The court granted the employer summary judgment on all of the seaman’s claims. The court denied the seaman’s motion for summary judgment on his vicarious liability claim and the employer’s counterclaim for damages to the skiff, but granted the seaman summary judgment on the counterclaims for recoupment of maintenance and cure and indemnification for payments to the coworker. The only pending issue was the counterclaim regarding the skiff.
Where an employee was deemed unfit to return to duty due to a back injury, he was entitled to an award of maintenance because commuter seamen enjoyed the same right to maintenance as their blue water counterparts, and long-term disability payments and Social Security disability benefits did not satisfy the employer’s maintenance obligation.
DELAWARE RIVER & BAY AUTHORITY, Appellant in No. 08-4029 v. JAN D. KOPACZ, Appellant in No. 08-4086
UNITED STATES COURT OF APPEALS FOR THE THIRD CIRCUIT
584 F.3d 622; 2009 U.S. App. LEXIS 21260
September 25, 2009, Filed
Appellant employer sued appellee employee, seeking a declaratory judgment that the employer did not owe the employee maintenance and cure. The United States District Court for the District of Delaware awarded a declaratory judgment in favor of the employee and awarded prejudgment interest, but denied the employee’s claim for consequential damages. The employer appealed. The employee cross-appealed.

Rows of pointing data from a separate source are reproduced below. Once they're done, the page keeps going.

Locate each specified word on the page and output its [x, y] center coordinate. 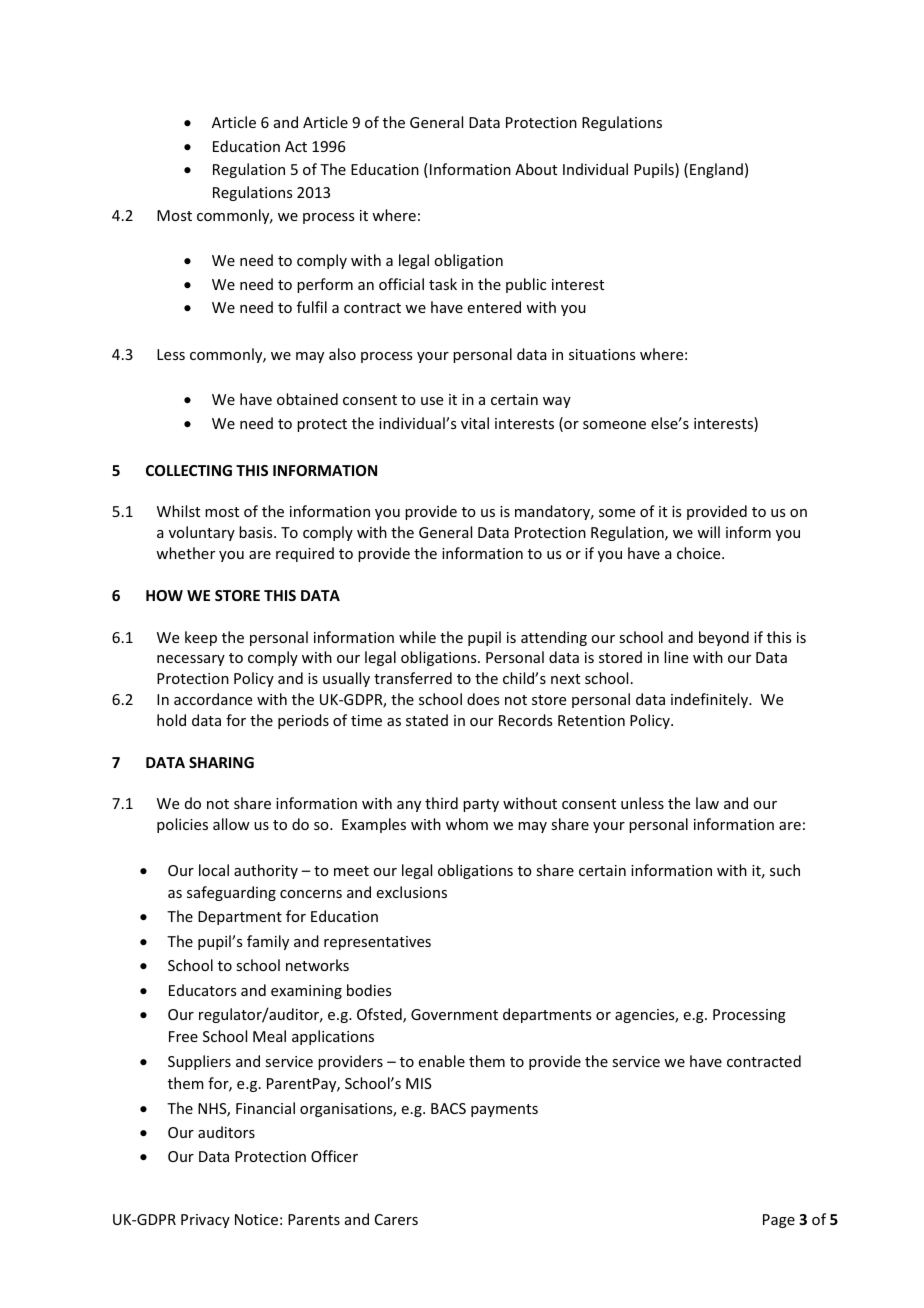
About [536, 169]
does [483, 699]
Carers [396, 1219]
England [716, 170]
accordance [213, 699]
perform [325, 285]
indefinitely [711, 700]
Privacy [205, 1221]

The employee suffered a debilitating back injury and was deemed unfit to return to duty by the employer. The employee received his full wages for 90 days following the date of his disability, the value of his sick and annual leave, monthly long-term disability (LTD) benefits, and Social Security disability (SSD) benefits. An insurer demanded reimbursement and suspended payment of LTD benefits. The appellate court determined that the employee was entitled to an award of maintenance because (1) commuter seamen enjoyed the same right to maintenance as their blue water counterparts, (2) LTD payments did not satisfy the employer’s maintenance obligation since the LTD benefits were a substitute for wages, not maintenance, and (3) the employee’s receipt of SSD benefits under 42 U.S.C.S. § 423 did not satisfy the employer’s maintenance obligation since SSD benefits and maintenance differed in their scope, purpose, and conditions of eligibility. The district court did not err in granting the employee prejudgment interest on the amount of maintenance owed to him. The district court properly exercised its discretion to deny the employee attorney’s fees and costs.
The appellate court affirmed the district court’s judgment.